O cenário macroeconómico do OE18 pressupõe uma clara desaceleração da actividade, um reconhecimento de que os valores positivos de 2017 não têm sustentabilidade, ainda que beneficiando de uma conjuntura externa excepcional.

Se as projecções se estendessem para lá de 2018, teriam que reconhecer que a trajectória de divergência com a UE está apenas temporariamente interrompida.

Por isso seria essencial que este documento contemplasse o aumento do potencial de crescimento como objectivo essencial. Infelizmente, as medidas discricionárias do OE concentram-se no rendimento das famílias, para estimular o consumo privado (e as importações), esquecendo as empresas e a competitividade. Mesmo quando falam nestes, o governo insiste em estímulos pelo lado da despesa, como os fundos comunitários, esquecendo as reformas essenciais do lado da oferta, as únicas que podem aumentar de forma sustentável o nosso potencial de crescimento. Pior ainda, prevê-se um aumento da derrama em sede de IRC de 7% para 9%, colocando a taxa nos 31,5%, o valor mais alto da UE.

Quanto a metas orçamentais, continua a não haver consolidação orçamental estrutural, como desde 2015, e a prevista redução da dívida pública é menor do que seria possível, mantendo o nosso endividamento num nível excessivo, desperdiçando o enquadramento externo extremamente favorável, o ideal para nos preparamos para dias mais difíceis.

Dados fornecidos
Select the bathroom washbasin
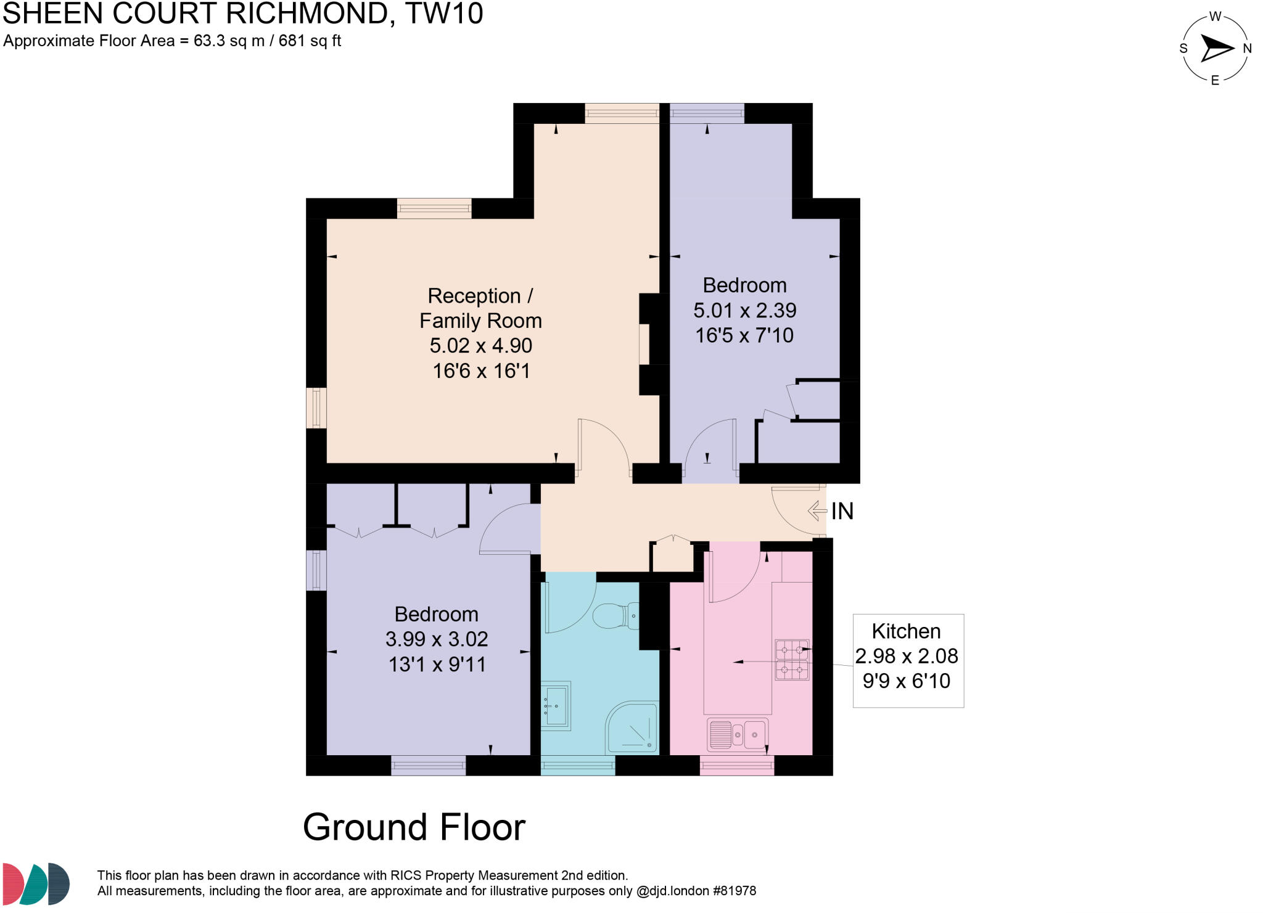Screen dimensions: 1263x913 tap(556, 706)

Instruções da tarefa
Indique todos os valores percentuais que aparecem no texto sobre o OE18. Os dados constituem material à parte, sem relação com o texto.

Solução do problema
7%, 9% e 31,5%